▸ **Exercise details**
Somewhere below is a line with "Given: Filter by Fetch/XHR request type" and, later, a line with "Select the Translate/Pull"; repeat those two lines and all the lines between them, exactly as they are.

Dataset entries
▼

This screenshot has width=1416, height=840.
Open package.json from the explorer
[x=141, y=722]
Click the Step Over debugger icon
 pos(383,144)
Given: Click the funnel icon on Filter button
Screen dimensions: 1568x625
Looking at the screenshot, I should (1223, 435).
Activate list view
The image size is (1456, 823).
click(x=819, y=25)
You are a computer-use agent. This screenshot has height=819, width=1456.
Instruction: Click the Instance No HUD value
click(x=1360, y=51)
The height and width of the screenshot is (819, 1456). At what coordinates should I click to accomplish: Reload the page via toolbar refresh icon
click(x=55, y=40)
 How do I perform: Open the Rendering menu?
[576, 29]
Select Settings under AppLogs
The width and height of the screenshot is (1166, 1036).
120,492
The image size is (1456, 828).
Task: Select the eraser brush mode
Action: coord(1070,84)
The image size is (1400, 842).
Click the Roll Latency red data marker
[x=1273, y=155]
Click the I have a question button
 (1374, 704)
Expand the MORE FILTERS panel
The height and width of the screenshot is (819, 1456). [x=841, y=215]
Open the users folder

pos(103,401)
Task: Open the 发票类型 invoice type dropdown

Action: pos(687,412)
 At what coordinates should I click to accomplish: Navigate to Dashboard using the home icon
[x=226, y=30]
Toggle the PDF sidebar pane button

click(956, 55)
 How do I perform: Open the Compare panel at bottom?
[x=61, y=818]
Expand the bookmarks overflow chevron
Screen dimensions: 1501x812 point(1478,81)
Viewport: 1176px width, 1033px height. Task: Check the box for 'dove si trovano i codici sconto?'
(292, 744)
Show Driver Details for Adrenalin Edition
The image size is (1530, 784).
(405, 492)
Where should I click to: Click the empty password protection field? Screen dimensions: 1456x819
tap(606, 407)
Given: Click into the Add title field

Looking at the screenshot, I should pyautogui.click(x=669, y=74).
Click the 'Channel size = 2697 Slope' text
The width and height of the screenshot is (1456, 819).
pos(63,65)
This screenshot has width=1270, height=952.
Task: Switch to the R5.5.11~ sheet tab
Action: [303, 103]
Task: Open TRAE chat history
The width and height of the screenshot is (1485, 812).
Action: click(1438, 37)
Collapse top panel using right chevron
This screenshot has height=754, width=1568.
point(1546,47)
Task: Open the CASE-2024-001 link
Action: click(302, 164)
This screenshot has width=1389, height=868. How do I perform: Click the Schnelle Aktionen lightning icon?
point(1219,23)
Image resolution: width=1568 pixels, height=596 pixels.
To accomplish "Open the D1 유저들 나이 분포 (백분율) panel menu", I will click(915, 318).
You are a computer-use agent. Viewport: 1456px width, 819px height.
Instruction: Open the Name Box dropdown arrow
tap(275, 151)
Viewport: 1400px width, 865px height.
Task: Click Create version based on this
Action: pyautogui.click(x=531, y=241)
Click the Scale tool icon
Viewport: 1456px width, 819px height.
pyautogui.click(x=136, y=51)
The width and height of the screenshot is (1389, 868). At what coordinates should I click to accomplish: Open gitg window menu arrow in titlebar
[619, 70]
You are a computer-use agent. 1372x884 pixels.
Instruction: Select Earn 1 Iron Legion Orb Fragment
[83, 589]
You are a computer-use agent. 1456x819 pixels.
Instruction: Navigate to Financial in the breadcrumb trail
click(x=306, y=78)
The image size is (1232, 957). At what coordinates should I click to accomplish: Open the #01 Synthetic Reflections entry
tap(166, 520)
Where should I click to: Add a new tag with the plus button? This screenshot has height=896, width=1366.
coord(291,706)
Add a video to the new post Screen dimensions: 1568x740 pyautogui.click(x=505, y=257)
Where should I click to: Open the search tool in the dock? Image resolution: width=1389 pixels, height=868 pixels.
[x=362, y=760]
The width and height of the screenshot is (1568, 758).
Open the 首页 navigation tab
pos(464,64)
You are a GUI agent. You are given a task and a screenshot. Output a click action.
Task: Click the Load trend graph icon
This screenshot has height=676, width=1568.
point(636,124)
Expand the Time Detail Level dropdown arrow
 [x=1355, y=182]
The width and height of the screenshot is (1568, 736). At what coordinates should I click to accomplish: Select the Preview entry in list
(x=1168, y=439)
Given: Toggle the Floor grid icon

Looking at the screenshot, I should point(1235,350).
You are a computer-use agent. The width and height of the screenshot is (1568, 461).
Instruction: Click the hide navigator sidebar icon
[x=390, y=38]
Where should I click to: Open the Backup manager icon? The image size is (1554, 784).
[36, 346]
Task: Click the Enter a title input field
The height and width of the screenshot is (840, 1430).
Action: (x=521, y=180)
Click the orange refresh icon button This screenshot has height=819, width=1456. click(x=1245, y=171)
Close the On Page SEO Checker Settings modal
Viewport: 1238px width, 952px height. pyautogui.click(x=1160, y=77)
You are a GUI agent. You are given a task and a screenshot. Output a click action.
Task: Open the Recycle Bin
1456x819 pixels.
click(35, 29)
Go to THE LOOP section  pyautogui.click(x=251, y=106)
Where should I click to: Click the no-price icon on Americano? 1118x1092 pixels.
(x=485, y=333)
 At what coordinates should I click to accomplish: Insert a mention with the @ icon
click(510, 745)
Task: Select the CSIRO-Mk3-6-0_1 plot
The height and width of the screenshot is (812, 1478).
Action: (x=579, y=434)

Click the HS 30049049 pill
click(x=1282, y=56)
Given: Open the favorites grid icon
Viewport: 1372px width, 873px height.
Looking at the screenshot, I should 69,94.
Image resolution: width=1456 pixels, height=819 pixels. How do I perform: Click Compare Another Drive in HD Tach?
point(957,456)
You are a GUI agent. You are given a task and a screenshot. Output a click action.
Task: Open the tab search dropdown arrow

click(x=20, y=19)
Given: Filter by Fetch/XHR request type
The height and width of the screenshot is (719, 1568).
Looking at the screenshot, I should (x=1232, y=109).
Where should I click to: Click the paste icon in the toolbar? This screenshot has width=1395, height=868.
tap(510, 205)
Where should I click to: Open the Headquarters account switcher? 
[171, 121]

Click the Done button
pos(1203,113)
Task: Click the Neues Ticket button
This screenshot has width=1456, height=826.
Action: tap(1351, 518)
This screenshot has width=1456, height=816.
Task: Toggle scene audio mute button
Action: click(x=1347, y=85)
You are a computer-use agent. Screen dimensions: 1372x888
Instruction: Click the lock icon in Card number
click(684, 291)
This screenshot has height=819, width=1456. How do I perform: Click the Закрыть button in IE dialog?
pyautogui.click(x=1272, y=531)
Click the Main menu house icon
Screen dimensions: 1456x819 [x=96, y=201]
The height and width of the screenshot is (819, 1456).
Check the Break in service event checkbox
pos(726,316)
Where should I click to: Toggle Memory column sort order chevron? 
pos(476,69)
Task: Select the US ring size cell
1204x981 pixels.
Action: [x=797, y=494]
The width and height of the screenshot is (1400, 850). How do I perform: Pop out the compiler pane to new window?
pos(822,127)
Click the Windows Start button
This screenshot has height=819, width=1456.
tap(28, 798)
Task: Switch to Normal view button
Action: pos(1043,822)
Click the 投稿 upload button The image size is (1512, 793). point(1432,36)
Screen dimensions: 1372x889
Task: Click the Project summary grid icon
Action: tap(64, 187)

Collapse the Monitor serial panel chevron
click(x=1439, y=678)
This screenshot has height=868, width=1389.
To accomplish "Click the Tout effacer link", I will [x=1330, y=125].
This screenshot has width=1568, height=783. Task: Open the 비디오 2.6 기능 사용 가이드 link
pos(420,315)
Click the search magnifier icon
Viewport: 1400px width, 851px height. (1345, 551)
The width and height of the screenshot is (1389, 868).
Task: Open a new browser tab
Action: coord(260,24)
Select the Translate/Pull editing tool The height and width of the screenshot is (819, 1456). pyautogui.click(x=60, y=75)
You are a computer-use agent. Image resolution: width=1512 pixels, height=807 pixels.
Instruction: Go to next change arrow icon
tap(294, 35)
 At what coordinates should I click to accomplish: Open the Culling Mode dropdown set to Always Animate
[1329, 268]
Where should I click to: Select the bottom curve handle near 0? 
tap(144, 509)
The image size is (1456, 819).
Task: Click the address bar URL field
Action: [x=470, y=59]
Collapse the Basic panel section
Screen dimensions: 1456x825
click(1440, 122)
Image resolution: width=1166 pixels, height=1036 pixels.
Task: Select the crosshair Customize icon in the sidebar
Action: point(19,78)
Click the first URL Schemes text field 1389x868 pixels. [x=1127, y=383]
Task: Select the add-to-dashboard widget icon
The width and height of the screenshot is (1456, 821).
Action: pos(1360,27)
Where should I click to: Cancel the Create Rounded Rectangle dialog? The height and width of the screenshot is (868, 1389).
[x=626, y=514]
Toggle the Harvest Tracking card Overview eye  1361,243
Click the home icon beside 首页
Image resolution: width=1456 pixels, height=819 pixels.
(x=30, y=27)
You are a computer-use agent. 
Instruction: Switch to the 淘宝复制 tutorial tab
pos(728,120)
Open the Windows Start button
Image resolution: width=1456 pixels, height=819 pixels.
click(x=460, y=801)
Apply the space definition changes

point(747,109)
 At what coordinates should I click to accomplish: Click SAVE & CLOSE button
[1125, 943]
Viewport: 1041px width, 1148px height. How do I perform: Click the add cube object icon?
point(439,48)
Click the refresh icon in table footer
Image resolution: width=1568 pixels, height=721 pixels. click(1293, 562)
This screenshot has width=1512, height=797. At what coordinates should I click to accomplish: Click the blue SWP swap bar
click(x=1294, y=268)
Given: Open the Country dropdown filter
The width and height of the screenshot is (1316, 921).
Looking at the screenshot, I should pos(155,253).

▲

▸ **Response area**
Given: Filter by Fetch/XHR request type
The height and width of the screenshot is (719, 1568).
Looking at the screenshot, I should (x=1232, y=109).
Where should I click to: Click the paste icon in the toolbar? This screenshot has width=1395, height=868.
tap(510, 205)
Where should I click to: Open the Headquarters account switcher? 
[171, 121]

Click the Done button
pos(1203,113)
Task: Click the Neues Ticket button
This screenshot has width=1456, height=826.
Action: tap(1351, 518)
This screenshot has width=1456, height=816.
Task: Toggle scene audio mute button
Action: click(x=1347, y=85)
You are a computer-use agent. Screen dimensions: 1372x888
Instruction: Click the lock icon in Card number
click(684, 291)
This screenshot has height=819, width=1456. How do I perform: Click the Закрыть button in IE dialog?
pyautogui.click(x=1272, y=531)
Click the Main menu house icon
Screen dimensions: 1456x819 [x=96, y=201]
The height and width of the screenshot is (819, 1456).
Check the Break in service event checkbox
pos(726,316)
Where should I click to: Toggle Memory column sort order chevron? 
pos(476,69)
Task: Select the US ring size cell
1204x981 pixels.
Action: [x=797, y=494]
The width and height of the screenshot is (1400, 850). How do I perform: Pop out the compiler pane to new window?
pos(822,127)
Click the Windows Start button
This screenshot has height=819, width=1456.
tap(28, 798)
Task: Switch to Normal view button
Action: pos(1043,822)
Click the 投稿 upload button The image size is (1512, 793). point(1432,36)
Screen dimensions: 1372x889
Task: Click the Project summary grid icon
Action: tap(64, 187)

Collapse the Monitor serial panel chevron
click(x=1439, y=678)
This screenshot has height=868, width=1389.
To accomplish "Click the Tout effacer link", I will [x=1330, y=125].
This screenshot has width=1568, height=783. Task: Open the 비디오 2.6 기능 사용 가이드 link
pos(420,315)
Click the search magnifier icon
Viewport: 1400px width, 851px height. (1345, 551)
The width and height of the screenshot is (1389, 868).
Task: Open a new browser tab
Action: coord(260,24)
Select the Translate/Pull editing tool The height and width of the screenshot is (819, 1456). pyautogui.click(x=60, y=75)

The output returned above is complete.